MATERIAL PROVIDED section start

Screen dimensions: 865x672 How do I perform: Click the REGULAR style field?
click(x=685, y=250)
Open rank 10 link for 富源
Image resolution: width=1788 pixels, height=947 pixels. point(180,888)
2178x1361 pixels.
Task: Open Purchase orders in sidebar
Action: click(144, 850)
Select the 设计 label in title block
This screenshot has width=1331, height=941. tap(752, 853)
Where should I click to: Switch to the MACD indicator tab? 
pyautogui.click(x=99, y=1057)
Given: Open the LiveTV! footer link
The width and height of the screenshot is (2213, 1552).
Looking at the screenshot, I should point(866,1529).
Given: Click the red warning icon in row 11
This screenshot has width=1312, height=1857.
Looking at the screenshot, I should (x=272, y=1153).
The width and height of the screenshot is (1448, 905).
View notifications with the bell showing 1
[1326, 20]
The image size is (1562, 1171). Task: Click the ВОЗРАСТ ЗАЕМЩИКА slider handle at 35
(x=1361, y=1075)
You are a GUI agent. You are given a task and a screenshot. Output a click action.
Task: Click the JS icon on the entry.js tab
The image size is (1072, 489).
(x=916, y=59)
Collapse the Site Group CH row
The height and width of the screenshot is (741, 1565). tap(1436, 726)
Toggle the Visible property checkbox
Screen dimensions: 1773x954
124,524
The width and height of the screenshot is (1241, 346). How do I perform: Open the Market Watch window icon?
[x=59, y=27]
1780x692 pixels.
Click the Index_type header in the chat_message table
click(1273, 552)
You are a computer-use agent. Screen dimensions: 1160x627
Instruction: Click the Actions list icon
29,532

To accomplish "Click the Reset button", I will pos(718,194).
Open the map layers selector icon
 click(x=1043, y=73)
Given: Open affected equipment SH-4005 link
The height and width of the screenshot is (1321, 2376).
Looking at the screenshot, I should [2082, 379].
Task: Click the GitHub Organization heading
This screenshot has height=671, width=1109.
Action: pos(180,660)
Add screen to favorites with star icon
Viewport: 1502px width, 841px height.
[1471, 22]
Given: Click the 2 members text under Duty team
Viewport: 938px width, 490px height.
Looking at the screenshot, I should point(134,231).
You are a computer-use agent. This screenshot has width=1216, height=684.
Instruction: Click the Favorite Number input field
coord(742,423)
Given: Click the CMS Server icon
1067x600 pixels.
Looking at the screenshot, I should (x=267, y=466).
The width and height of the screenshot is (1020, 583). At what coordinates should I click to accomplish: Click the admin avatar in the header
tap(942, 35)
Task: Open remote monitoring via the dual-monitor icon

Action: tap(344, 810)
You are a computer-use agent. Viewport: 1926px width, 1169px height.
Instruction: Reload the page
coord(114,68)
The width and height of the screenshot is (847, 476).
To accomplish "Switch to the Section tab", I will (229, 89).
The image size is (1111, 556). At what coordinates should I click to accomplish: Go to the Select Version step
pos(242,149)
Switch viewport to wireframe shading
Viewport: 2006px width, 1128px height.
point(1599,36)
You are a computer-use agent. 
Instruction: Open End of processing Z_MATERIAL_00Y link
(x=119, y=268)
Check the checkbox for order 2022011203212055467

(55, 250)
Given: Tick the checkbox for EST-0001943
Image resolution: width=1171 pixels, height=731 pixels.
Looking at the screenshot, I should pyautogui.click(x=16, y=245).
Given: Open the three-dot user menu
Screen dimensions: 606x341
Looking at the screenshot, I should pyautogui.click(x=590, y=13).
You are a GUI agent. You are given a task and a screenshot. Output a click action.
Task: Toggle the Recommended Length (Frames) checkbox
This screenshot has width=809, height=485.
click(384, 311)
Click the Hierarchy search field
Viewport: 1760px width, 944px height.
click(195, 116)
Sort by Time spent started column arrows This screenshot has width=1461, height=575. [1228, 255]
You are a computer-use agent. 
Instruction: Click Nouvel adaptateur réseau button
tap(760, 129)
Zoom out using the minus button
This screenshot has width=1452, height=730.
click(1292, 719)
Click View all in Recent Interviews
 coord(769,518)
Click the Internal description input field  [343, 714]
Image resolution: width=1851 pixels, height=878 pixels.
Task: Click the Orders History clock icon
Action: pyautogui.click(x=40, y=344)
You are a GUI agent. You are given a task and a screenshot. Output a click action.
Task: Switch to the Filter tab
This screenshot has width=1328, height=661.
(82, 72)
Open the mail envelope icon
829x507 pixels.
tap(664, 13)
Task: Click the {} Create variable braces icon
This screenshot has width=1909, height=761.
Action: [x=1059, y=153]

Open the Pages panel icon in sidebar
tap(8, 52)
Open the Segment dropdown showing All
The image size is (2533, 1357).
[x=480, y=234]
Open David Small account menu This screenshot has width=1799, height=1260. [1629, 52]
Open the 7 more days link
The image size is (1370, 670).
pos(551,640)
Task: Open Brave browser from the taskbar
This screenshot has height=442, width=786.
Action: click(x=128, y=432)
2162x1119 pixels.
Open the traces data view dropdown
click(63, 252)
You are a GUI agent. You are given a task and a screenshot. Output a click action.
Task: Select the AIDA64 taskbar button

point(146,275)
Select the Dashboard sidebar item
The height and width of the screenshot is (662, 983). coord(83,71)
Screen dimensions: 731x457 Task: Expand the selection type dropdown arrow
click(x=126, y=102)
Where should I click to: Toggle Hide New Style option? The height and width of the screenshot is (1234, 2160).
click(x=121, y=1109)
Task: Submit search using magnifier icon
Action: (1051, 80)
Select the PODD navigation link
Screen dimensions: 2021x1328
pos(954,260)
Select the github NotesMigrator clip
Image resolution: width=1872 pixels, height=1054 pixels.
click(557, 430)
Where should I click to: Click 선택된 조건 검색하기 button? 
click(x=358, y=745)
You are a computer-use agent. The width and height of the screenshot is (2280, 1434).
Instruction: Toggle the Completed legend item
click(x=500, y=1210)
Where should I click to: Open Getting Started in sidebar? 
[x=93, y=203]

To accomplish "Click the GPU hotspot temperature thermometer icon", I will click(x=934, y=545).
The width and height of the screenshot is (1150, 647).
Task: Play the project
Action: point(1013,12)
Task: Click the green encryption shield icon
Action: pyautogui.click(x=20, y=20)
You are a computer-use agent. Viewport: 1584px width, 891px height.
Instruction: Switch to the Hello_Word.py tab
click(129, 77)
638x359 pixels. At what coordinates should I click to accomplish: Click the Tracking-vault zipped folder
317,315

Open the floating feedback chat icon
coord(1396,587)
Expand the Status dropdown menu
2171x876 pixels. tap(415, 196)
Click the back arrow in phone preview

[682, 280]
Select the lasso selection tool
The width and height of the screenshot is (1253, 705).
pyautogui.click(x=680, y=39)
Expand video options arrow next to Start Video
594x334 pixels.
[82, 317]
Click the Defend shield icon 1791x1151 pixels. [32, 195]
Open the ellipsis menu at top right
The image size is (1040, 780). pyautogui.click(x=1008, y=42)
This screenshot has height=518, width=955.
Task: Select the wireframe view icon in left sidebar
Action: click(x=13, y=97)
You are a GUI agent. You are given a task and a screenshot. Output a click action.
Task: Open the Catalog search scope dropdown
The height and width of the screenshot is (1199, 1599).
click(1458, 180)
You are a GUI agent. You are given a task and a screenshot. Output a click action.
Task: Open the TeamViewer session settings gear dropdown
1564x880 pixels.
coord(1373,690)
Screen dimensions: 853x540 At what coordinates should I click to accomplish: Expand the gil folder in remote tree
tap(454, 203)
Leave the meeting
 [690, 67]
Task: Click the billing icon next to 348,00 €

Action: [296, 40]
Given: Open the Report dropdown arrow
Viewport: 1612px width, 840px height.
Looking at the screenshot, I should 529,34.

MATERIAL PROVIDED section end

* TASK REQUIREMENTS
Where does the word "computer" appear in the listing above? Copy every line that holds it.

* WRITTEN ANSWER
You are a computer-use agent. Screen dimensions: 1160x627
You are a computer-use agent. This screenshot has width=1216, height=684.
You are a computer-use agent. Viewport: 1926px width, 1169px height.
You are a computer-use agent. 
You are a computer-use agent. 
You are a computer-use agent. The width and height of the screenshot is (2280, 1434).
You are a computer-use agent. Viewport: 1584px width, 891px height.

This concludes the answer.